A second-shift worker shouldn’t see his hard-earned money funneled to a fledgling corporation. Nor should he be concerned regulations advocated by competitors would force his job overseas. The value of his work shouldn’t be determined by bureaucratic decrees in Washington.

Hard working moms should be confident that energy and food prices won’t erode the family budget simply because one industry lobbied for a tariff or a mandate.

Seniors longing to retire should not be trapped in a system that produces a negative rate of return. By 2030, Social Security will return just 90 cents on the dollar for a single female earning average wages. It is immoral, and seniors deserve the option to do better.

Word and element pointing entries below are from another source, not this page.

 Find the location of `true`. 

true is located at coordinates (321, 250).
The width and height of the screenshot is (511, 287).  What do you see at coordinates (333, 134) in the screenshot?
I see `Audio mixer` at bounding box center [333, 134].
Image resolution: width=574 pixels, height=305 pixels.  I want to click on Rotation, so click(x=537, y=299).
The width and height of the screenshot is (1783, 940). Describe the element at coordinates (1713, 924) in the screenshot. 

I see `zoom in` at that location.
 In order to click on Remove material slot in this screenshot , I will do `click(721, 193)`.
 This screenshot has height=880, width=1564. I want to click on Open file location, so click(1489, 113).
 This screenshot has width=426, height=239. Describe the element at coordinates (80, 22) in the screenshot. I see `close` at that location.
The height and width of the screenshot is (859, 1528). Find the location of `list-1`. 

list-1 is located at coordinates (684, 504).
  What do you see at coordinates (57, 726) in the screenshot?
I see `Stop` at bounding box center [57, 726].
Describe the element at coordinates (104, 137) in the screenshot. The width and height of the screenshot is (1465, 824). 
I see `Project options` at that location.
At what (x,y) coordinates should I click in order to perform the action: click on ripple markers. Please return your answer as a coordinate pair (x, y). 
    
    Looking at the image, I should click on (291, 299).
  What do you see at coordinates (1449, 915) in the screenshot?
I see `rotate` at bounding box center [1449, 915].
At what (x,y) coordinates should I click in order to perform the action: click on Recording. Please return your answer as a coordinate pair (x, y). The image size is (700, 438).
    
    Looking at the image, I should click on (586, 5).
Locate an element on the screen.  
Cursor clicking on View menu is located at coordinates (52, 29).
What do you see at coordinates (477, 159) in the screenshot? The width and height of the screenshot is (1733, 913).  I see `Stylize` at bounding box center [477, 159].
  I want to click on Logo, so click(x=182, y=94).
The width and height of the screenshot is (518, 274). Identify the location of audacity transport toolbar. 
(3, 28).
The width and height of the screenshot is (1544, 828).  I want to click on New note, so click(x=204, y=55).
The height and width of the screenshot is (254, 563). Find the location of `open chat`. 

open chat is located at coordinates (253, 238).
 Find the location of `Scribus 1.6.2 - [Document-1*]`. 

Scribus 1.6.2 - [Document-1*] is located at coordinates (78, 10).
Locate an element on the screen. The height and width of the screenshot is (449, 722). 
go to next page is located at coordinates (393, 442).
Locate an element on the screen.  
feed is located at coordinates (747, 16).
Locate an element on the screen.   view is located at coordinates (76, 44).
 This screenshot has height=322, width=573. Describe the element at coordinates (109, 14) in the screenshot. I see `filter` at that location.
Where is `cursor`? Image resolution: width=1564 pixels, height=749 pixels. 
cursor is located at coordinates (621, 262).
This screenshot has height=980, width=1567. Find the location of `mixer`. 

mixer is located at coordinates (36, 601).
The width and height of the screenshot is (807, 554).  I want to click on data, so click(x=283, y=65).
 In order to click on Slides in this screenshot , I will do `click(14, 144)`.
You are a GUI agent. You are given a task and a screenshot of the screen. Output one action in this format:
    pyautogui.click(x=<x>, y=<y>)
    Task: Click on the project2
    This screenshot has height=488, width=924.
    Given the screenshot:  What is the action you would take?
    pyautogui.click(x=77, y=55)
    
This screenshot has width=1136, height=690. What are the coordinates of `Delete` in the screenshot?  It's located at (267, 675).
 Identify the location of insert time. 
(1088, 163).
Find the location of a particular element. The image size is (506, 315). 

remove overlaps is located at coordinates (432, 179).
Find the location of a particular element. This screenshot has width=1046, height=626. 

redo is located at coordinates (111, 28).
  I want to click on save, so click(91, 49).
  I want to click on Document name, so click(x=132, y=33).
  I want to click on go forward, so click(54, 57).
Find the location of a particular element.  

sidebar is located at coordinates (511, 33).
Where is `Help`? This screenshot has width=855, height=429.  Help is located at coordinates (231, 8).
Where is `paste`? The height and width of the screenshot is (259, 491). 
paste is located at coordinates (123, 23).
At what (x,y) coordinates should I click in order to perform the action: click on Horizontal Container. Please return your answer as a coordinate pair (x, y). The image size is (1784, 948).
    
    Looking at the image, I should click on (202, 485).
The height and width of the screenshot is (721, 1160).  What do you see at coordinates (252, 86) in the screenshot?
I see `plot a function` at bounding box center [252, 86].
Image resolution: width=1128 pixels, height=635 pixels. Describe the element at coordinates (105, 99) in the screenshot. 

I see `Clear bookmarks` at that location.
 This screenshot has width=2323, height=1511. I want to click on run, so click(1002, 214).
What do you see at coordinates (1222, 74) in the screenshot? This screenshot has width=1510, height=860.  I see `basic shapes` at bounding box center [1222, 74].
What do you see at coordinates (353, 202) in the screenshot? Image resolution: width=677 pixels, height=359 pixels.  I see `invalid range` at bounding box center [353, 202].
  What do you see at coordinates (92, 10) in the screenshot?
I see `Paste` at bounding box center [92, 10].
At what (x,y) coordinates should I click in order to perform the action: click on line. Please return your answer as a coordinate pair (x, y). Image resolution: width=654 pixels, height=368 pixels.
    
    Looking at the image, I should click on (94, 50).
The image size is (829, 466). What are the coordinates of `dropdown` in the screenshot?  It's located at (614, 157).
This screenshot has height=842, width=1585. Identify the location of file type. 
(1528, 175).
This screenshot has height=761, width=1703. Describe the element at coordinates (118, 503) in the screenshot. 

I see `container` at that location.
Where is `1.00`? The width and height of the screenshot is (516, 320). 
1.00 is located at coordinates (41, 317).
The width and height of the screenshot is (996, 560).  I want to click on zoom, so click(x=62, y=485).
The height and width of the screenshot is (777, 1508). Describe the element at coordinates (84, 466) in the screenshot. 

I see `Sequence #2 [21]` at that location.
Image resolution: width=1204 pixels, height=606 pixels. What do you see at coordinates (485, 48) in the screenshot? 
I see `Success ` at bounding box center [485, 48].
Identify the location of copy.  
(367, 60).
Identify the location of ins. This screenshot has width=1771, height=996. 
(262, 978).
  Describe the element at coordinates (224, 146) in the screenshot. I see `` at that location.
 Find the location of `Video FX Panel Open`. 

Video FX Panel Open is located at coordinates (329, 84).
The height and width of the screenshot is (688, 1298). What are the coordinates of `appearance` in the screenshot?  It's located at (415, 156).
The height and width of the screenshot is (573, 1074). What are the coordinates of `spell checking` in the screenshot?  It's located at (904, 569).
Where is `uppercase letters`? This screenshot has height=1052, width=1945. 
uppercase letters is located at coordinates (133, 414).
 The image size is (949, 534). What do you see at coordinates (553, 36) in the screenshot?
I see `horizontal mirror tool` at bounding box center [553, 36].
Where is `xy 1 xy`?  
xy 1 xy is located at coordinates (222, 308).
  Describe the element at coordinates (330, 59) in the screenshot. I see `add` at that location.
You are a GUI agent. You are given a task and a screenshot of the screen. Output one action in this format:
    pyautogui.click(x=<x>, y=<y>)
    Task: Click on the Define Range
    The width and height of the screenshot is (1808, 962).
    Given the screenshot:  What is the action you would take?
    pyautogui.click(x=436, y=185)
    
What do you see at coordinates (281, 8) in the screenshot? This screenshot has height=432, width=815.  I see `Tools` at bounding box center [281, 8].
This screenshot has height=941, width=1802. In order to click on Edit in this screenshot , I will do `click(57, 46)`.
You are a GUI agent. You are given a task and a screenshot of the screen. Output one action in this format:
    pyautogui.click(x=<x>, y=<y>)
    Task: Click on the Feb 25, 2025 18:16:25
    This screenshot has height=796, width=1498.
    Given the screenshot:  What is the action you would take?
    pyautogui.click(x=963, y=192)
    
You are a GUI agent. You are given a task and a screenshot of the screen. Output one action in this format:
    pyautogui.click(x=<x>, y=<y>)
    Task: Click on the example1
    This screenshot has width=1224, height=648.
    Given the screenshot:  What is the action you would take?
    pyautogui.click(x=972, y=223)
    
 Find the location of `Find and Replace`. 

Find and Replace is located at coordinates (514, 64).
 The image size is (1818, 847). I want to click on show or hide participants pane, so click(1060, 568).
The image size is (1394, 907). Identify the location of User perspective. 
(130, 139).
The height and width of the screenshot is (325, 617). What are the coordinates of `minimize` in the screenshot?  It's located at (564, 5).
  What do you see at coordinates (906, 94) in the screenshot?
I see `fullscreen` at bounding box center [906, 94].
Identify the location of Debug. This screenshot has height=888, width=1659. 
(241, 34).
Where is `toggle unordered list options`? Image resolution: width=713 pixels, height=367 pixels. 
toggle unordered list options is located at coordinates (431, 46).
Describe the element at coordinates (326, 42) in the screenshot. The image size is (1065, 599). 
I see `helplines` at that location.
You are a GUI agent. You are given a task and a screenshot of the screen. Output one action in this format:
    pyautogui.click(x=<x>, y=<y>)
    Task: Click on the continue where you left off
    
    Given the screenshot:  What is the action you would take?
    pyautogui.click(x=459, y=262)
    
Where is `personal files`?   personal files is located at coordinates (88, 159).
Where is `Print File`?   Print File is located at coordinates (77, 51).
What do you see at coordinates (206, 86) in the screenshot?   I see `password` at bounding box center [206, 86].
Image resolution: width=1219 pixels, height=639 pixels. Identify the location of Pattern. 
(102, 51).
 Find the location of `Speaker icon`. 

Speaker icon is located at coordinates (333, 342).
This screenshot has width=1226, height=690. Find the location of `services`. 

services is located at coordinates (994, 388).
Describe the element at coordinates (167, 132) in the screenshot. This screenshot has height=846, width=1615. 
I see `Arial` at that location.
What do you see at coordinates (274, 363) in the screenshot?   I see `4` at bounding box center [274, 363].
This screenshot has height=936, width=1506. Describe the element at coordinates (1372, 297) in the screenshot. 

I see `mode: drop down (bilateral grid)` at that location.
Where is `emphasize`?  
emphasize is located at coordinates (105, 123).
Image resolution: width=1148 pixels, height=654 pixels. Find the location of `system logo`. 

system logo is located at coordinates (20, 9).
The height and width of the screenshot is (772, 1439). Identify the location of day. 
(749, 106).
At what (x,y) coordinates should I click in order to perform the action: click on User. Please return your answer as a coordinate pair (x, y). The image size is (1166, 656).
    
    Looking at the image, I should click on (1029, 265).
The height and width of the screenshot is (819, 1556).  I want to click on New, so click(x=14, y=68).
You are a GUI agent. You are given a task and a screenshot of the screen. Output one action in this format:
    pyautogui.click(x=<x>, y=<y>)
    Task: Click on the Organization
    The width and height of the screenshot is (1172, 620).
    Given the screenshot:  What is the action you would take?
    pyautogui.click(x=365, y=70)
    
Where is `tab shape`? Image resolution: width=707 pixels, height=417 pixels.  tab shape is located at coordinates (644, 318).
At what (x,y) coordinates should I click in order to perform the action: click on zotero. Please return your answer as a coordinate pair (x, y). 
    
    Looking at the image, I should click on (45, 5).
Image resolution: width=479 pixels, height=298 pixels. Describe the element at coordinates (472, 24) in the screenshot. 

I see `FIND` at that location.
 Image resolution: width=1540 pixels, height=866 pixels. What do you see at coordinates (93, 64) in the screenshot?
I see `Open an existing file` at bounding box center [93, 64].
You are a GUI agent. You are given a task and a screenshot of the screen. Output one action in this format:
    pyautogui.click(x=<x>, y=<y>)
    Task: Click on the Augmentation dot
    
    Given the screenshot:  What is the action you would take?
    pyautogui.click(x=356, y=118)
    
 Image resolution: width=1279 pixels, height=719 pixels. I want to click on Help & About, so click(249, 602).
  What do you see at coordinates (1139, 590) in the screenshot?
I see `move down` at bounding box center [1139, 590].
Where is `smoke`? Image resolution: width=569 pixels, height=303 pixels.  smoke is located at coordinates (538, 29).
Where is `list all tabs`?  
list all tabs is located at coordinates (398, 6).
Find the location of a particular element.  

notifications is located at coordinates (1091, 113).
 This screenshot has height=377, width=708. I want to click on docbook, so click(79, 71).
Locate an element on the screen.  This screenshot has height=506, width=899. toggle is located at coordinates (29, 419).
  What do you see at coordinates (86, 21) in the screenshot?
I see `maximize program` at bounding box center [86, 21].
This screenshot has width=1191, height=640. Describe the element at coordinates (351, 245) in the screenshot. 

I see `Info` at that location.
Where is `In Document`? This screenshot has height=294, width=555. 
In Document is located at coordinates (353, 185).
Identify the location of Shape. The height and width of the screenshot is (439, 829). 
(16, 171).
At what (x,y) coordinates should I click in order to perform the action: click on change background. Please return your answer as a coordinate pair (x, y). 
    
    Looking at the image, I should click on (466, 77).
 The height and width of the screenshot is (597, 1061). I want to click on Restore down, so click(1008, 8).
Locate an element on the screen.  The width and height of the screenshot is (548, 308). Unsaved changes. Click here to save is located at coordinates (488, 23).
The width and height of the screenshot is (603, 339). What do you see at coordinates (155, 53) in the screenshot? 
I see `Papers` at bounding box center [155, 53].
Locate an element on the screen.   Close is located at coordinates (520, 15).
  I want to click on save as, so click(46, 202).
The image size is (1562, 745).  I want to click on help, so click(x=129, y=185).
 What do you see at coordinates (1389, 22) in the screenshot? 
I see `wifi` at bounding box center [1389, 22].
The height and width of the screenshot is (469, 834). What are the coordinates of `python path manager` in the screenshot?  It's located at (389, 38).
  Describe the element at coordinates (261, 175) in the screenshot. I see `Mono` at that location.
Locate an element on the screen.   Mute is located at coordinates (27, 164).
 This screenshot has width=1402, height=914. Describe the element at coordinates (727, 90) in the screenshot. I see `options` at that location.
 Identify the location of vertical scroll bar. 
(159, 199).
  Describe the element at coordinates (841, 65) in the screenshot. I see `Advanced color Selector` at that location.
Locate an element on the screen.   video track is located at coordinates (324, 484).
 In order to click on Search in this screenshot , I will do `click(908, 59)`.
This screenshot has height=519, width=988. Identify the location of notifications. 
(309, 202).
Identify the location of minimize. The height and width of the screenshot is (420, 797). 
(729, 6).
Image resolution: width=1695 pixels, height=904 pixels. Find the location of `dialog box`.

Young graduates starting careers should be confident their degree is worth something more than a mountain of debt.

I could make a much larger list starting with: war should always be a last resort.

The problem with that list is that not one candidate from either party has proposed one thing that would ameliorate any of them. Forget the labels. Liberals are no long liberal and conservatives no longer conservative. The first two sentences of his op-ed get it right:

Washington isn’t broken. It is a well-oiled machine that works for the well-connected and responds to the well-heeled.

17 comments… add one
  • TastyBits Link

    In the end, it does not matter who is elected. Whomever it is will fall in line and do as he/she is told.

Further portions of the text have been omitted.